Jon: So, Kirk, how’s the food?
Kirk: It’s not bad, Jon. I got the salad and a slice of pizza. It’s a little greasy.
Jon: Yeah, I had the greasy pizza, too. We’re in the dining room at Marsh Hall. It’s a really nice new dorm with a fitness room, video consoles, pool tables, flat-screen TVs. And it’s next to a bike path with great views of a salt marsh. That’s all here on the campus at Salem State University.
Kirk: Salem, Massachusetts. Famous for all those witches.
Jon: That’s right. But I’ve got something even scarier for you, Kirk. We talk a lot about student loan debt, but universities also borrow an enormous amount of money to build places like where we’re sitting right now. This relatively small public university has been on a building boom with more to come. It’s built three dorms, a parking garage, and a brand-new fitness center. And while it was doing all that, its enrollment was declining. That’s the kind of higher education debt you don’t hear about as much. But students end up paying for this, too. Salem State pays $16 million a year just in interest on what it borrowed to build all this stuff.
Kirk: Wow. That’s crazy. On top of how expensive colleges are already. So all that institutional debt ends up putting more of a burden on students and families who have to pay for it.
This is College Uncovered, from GBH News and The Hechinger Report, a podcast pulling back the Ivy to reveal how colleges really work. I’m Kirk Carapezza, with GBH …
Jon: … and I’m Jon Marcus at The Hechinger Report.
..........
__Written problem A__. According to the podcast transcript, why does Jon call Salem State's borrowing "something even scarier"? Answer in one to three sentences.
__Written problem B__. Continue the College Uncovered podcast transcript from the point where it stops.

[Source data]
..........
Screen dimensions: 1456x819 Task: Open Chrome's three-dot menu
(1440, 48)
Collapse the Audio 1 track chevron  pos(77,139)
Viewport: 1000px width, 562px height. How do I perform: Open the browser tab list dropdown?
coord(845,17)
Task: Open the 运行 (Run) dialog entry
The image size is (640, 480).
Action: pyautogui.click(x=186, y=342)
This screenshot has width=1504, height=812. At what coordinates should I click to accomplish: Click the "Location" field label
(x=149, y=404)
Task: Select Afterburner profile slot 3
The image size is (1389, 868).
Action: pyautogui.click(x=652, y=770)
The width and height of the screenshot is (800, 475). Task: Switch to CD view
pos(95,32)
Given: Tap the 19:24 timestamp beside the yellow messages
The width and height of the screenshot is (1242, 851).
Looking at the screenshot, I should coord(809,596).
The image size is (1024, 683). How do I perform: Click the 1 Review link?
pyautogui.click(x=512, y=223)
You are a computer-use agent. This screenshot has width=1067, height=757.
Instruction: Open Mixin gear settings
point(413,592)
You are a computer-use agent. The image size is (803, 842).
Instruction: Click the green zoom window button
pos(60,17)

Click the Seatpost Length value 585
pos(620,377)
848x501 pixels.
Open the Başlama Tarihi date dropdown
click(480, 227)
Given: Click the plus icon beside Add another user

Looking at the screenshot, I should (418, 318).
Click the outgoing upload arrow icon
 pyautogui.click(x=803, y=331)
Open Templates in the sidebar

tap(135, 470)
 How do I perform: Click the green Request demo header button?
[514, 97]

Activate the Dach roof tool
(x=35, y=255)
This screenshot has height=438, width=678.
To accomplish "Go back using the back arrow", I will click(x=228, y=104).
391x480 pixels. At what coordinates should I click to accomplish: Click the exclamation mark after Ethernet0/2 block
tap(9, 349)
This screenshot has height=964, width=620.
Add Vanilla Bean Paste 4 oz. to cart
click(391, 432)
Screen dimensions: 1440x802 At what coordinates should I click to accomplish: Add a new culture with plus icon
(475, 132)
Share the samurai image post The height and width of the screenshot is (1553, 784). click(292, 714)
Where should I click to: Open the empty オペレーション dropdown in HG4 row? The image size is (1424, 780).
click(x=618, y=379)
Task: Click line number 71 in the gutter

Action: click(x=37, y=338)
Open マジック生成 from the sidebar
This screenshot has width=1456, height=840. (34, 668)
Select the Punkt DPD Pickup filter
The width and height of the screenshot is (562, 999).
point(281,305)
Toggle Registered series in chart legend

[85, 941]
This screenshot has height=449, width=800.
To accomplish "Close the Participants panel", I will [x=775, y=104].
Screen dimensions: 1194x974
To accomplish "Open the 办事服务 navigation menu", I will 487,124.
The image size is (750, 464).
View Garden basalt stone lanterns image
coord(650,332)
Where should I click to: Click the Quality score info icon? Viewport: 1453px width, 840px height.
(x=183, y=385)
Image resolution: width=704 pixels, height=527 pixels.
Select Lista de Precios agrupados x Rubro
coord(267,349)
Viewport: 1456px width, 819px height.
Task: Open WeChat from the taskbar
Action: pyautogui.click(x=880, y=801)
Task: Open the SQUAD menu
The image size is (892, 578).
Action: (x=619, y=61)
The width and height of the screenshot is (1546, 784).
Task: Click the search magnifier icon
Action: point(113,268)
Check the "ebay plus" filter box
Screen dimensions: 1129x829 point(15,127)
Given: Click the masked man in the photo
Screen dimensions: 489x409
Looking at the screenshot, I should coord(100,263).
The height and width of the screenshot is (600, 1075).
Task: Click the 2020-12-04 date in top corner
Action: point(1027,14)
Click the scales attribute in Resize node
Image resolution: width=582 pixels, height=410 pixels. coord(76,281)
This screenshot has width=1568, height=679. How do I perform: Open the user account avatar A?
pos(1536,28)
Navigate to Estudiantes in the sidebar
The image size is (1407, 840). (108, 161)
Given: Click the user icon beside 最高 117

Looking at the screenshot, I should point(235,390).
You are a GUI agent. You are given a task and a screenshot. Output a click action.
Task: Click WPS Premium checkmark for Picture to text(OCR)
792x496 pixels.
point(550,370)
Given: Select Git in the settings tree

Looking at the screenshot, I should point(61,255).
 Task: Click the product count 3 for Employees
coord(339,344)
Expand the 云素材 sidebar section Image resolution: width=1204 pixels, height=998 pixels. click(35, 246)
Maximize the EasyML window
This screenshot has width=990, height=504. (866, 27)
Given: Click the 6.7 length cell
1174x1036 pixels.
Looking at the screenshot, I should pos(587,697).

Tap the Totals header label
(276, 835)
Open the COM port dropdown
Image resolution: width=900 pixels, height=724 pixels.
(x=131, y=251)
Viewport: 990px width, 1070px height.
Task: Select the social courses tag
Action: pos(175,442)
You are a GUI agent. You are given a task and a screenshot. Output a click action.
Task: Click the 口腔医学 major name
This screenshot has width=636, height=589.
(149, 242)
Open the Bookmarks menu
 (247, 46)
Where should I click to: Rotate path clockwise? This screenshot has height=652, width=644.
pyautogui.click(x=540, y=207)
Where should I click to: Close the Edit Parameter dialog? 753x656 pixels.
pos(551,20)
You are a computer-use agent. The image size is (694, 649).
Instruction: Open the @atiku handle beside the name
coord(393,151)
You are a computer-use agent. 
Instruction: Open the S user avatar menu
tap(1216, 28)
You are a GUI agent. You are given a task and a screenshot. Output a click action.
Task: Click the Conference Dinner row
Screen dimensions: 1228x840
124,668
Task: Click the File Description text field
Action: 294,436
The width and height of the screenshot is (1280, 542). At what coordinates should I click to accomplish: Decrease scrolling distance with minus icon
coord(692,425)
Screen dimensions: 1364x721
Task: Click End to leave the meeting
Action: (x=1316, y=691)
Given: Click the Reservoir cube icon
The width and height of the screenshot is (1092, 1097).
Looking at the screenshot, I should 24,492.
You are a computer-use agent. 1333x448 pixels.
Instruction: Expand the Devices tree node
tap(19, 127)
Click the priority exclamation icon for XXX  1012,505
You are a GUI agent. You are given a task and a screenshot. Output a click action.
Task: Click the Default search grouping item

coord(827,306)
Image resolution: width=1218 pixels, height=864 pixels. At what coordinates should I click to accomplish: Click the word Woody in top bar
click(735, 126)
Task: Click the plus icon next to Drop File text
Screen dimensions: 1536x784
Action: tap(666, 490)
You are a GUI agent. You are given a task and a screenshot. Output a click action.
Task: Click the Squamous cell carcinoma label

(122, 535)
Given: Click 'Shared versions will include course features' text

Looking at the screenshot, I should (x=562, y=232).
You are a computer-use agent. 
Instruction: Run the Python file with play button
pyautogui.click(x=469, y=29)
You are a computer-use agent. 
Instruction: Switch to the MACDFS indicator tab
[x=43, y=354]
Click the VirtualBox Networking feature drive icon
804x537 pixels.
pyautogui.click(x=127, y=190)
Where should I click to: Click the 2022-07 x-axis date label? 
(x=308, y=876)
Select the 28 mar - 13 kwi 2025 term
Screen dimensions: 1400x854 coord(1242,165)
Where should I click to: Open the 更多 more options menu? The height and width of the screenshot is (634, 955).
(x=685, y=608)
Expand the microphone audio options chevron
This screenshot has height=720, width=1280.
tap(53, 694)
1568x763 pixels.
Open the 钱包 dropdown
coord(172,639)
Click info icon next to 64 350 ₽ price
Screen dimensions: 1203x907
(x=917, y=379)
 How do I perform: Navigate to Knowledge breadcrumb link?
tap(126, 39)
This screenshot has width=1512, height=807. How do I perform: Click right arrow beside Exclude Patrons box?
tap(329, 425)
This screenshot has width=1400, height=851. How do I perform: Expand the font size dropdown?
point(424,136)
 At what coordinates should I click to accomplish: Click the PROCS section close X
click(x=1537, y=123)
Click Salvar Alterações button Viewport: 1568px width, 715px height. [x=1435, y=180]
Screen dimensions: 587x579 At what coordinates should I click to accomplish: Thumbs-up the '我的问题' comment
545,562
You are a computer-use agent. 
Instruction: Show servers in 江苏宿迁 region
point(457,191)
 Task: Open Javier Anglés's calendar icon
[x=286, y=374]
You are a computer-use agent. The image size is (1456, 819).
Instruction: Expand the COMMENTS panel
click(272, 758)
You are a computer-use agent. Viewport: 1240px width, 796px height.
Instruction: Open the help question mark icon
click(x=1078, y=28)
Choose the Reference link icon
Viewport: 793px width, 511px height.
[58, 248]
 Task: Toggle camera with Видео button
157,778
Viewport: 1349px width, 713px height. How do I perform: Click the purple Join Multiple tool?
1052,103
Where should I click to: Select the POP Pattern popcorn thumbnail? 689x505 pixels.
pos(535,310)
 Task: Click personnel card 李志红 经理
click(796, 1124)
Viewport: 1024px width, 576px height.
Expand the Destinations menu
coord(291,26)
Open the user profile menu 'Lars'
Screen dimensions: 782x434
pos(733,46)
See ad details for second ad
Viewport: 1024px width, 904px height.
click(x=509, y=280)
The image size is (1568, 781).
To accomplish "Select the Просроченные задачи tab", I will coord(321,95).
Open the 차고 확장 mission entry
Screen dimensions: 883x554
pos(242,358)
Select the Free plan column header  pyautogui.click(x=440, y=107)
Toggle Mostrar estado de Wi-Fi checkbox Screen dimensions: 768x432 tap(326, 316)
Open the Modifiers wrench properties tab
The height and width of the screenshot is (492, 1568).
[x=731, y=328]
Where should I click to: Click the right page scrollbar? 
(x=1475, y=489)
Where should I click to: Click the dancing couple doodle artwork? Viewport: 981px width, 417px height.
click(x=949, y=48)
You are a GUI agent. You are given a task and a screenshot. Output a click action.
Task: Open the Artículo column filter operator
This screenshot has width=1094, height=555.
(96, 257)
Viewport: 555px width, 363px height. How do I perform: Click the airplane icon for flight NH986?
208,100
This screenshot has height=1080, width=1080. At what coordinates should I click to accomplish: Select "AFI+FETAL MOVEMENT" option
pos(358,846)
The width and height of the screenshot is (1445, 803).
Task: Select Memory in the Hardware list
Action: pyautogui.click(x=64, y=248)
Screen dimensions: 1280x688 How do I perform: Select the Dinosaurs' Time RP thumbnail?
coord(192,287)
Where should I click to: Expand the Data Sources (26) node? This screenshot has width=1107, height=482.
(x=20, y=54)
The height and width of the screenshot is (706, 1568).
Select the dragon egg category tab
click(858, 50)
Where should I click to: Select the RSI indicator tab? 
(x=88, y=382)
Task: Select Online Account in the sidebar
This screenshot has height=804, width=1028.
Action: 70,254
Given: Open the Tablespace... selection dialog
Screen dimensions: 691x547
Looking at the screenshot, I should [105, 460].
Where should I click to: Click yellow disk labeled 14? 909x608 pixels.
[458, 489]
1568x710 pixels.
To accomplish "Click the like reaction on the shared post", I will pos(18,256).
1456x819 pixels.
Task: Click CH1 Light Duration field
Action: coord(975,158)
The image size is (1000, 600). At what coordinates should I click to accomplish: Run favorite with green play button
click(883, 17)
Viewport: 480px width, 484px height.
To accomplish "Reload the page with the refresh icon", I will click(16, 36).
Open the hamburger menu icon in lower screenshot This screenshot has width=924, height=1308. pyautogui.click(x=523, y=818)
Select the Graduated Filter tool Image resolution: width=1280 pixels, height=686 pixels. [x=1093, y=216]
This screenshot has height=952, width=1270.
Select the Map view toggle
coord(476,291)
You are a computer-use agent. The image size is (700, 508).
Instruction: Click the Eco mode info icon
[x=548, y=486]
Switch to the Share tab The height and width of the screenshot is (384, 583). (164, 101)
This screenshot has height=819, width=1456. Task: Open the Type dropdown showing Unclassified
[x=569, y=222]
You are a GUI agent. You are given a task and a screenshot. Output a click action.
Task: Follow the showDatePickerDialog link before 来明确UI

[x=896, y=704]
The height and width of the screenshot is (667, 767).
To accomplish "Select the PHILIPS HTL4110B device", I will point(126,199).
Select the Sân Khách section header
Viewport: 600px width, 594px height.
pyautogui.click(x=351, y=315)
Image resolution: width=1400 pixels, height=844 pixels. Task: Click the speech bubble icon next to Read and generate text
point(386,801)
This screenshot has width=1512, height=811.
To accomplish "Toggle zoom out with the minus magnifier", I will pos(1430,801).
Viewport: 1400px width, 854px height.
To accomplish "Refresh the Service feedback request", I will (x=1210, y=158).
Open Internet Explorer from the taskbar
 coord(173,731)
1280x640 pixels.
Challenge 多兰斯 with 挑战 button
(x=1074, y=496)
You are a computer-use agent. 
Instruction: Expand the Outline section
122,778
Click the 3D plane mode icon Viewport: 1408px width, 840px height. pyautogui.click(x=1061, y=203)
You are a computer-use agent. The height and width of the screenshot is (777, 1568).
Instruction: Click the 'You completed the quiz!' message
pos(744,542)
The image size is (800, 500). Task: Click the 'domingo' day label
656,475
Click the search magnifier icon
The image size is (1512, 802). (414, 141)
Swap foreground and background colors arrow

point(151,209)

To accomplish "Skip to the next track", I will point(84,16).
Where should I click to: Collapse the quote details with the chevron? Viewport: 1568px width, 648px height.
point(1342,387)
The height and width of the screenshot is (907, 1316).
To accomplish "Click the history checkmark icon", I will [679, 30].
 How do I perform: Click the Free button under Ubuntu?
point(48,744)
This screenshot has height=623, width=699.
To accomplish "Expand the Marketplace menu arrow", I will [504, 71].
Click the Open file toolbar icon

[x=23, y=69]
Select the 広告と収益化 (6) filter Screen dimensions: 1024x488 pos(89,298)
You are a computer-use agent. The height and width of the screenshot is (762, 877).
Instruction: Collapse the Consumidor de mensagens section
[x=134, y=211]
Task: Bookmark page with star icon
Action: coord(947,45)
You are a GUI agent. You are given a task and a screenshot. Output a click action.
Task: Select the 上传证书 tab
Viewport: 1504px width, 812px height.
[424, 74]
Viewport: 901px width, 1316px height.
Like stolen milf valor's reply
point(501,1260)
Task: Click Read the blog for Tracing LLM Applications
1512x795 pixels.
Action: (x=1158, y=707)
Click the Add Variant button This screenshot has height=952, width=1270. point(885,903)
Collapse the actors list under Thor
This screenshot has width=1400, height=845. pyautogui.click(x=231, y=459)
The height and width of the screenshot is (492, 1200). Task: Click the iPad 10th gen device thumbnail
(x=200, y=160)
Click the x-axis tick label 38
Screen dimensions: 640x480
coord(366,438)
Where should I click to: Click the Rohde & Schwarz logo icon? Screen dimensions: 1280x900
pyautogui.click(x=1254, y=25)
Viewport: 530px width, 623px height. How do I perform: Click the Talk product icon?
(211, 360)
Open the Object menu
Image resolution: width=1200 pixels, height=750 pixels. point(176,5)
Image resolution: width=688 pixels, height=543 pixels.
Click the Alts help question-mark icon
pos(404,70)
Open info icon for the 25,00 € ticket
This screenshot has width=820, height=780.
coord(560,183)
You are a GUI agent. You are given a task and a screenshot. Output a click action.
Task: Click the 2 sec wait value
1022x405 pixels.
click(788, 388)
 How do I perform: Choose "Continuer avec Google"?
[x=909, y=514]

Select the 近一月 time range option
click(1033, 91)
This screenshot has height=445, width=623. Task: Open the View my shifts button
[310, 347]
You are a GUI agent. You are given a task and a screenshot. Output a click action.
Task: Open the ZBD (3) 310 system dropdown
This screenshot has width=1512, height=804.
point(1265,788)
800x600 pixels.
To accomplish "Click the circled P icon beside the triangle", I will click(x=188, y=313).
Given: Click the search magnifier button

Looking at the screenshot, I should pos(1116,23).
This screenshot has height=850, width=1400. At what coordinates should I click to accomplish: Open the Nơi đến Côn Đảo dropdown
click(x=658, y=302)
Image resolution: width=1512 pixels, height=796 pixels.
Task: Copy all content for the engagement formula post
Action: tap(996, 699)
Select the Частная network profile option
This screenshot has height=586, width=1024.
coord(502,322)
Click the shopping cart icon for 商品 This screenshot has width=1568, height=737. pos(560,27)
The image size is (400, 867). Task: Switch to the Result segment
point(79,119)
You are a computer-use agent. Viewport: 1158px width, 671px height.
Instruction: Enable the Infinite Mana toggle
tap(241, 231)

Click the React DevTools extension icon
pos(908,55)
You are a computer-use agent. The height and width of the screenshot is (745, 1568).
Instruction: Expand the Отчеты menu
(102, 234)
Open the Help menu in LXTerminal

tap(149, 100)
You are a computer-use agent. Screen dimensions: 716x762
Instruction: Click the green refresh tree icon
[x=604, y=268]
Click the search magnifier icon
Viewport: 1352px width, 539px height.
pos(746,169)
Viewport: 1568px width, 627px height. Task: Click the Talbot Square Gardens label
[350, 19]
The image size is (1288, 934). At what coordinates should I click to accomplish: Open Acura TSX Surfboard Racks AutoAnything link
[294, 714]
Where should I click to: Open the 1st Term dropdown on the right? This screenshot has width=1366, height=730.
..........
__Exercise answer A__. Salem State borrowed heavily to build three dorms, a parking garage and a new fitness center even as its enrollment was declining. It now pays $16 million a year in interest alone, and students end up paying for that debt too.

__Exercise answer B__.
Kirk: Colleges don’t want you to know how they operate. So GBH …
Jon: In collaboration with The Hechinger Report, is here to show you.
Today on the show: “Red Ink.”
So universities and colleges nationwide have kind of an edifice complex. Even though the number of students continues to go down, they keep building and building. And to do that, they’re borrowing tens of billions of dollars a year. The cost of paying that money back adds to the already high price of college.
Here at Salem State, students pay more than $3,300 per year, per student, to service the university’s debt, through dorm charges and other fees. We got that number from a faculty task force that’s been critical of the process. We talked to the university, too. It doesn’t dispute the number, but it says that students asked for these new facilities and that it’s constantly restructuring the debt to save money.
Students walking around the campus say they weren’t aware that part of what they’re paying goes to pay off the university’s debt.
Greg O’Connor: No, I was not.
Kirk: Greg O’Connor is a freshman and a member of the Student Government Association.
Greg O’Connor: Students aren’t really satisfied here with the dining. So the fact that they took out that much money to build the dorm halls and like, dining, still like a student concern, that’s that’s really wild to me. I didn’t know that.
Jon: Mackenzie Trainor was surprised to hear about this, too.
Mackenzie Trainor: My mom pays for me to be here. I love my mom a lot, so I mean. … My dorm’s disgusting. That’s a lot of money going into dorms that are not …
Kirk: Why is it disgusting?
Mackenzie Trainor: Just different issues. Like, my shower for some reason just gets dirty very easily. The rust is disgusting.
Jon: Is it one of these new dorms?
Mackenzie Trainor: Actually, yeah. Charlotte Forten Hall. I do love this school, but I mean, I’m recently having, like, financial aid issues. I think it’s interesting to find out some of the things about where funding’s going and where the money’s going.
Jon: It’s pretty quiet on the campus, except between classes, when students start crisscrossing the quad. Nearly all the students on this campus, 95 percent of them, qualify for financial aid. And those new dorms aren’t helping the half who commute.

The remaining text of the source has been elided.